Tuesday, May 5 is primary election day in Indiana.


And, while candidates and their campaign teams are painfully aware of how soon that is and how little time they have left to get their message out, a substantial majority of potential voters have not yet started to think about it.


Meanwhile, there are important deadlines coming up, even in the next few days.  

The first is this Monday, April 6, which is the deadline for registering to vote (or confirming that your voter registration is current).  Now, most people who are civically engaged enough to be reading a newsletter or blog like this are probably comfortable that they are safely registered.


Don’t be.


Why You Need to Check Your Voter Registration

If you voted in the last election, and haven’t moved since, your voter registration should be fine. (Although, here is an actionable item for this week – if you have friends or family members who have moved since the last election, please reach out to them with a reminder to update their registration!)


Beyond that, it is really worth taking a minute or two to confirm that your voter registration has not been accidentally (or nefariously) cancelled. Start by checking here: www.indianavoters.com.


Republican Secretaries of State and election officials across America have been purging voter rolls, sometimes indiscriminately, in search of phantom “voter fraud.”
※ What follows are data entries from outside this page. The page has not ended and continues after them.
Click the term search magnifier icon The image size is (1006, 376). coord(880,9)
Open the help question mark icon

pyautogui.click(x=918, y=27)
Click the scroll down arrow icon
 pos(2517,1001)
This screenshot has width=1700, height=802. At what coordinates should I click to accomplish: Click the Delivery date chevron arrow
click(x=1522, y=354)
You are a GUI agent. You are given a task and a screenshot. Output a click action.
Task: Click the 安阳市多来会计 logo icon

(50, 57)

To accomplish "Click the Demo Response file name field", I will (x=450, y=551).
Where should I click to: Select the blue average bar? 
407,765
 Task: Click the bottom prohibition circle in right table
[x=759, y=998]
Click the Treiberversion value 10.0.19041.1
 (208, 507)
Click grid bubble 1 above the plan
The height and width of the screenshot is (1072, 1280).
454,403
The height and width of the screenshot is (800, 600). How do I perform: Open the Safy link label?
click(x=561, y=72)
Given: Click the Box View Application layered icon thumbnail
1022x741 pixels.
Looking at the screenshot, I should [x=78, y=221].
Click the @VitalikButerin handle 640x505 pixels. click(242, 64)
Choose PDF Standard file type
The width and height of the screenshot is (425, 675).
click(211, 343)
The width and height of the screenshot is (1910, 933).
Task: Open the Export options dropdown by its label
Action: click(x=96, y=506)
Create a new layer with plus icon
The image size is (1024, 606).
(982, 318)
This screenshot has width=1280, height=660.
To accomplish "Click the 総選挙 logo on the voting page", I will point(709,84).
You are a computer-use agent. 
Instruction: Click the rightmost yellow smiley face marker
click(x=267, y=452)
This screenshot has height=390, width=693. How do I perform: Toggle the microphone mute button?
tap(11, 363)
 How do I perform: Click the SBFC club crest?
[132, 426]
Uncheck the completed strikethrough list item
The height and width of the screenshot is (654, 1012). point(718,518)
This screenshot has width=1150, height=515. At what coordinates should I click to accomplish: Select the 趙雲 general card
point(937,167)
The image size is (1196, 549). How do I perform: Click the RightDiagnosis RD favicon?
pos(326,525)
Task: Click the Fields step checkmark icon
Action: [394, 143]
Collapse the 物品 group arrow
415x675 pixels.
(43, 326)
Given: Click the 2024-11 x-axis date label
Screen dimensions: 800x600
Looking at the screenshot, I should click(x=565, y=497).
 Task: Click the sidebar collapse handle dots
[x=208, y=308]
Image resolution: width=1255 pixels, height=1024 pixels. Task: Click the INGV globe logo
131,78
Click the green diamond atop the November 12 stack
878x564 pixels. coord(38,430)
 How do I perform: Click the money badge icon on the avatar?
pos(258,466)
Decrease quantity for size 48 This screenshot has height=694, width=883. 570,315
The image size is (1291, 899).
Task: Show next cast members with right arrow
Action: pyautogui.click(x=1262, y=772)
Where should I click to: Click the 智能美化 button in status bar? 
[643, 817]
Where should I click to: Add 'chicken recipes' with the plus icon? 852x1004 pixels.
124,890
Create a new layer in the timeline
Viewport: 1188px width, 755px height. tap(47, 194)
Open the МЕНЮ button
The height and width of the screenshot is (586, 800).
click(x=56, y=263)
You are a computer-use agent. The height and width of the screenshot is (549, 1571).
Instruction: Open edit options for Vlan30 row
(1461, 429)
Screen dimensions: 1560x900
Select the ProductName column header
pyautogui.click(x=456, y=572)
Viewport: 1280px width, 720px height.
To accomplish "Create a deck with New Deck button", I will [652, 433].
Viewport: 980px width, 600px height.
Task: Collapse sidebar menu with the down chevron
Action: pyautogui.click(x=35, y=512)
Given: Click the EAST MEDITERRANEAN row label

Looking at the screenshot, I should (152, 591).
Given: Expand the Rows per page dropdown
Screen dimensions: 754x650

A certain amount of clean-up of voter rolls is appropriate, of course. Every year, millions of Americans move and forget to update their voter registration. Their presence on the voter rolls of their previous location is clutter. It is not evidence of voter fraud. But this fact has long been used by right-wing media, and now by elected officials, to promote hysteria about “millions” of ineligible voters stealing elections.


And so, in many places, we are seeing election officials aggressively purging names from their lists, often removing long-time residents by mistake or because of a technical discrepancy (anyone who goes by their middle name knows how this happens!).  


We have seen a number of friends here in central Indiana report that they have checked, and have found that it had happened to them.  I am one of them. We checked in time, and were glad they did. It can happen to you, and if you don’t check by Monday, it will be too late. You will have been disenfranchised.


Here is another reason to do it: consider it practice, a dress rehearsal, for all of us having to do it in far greater numbers before October.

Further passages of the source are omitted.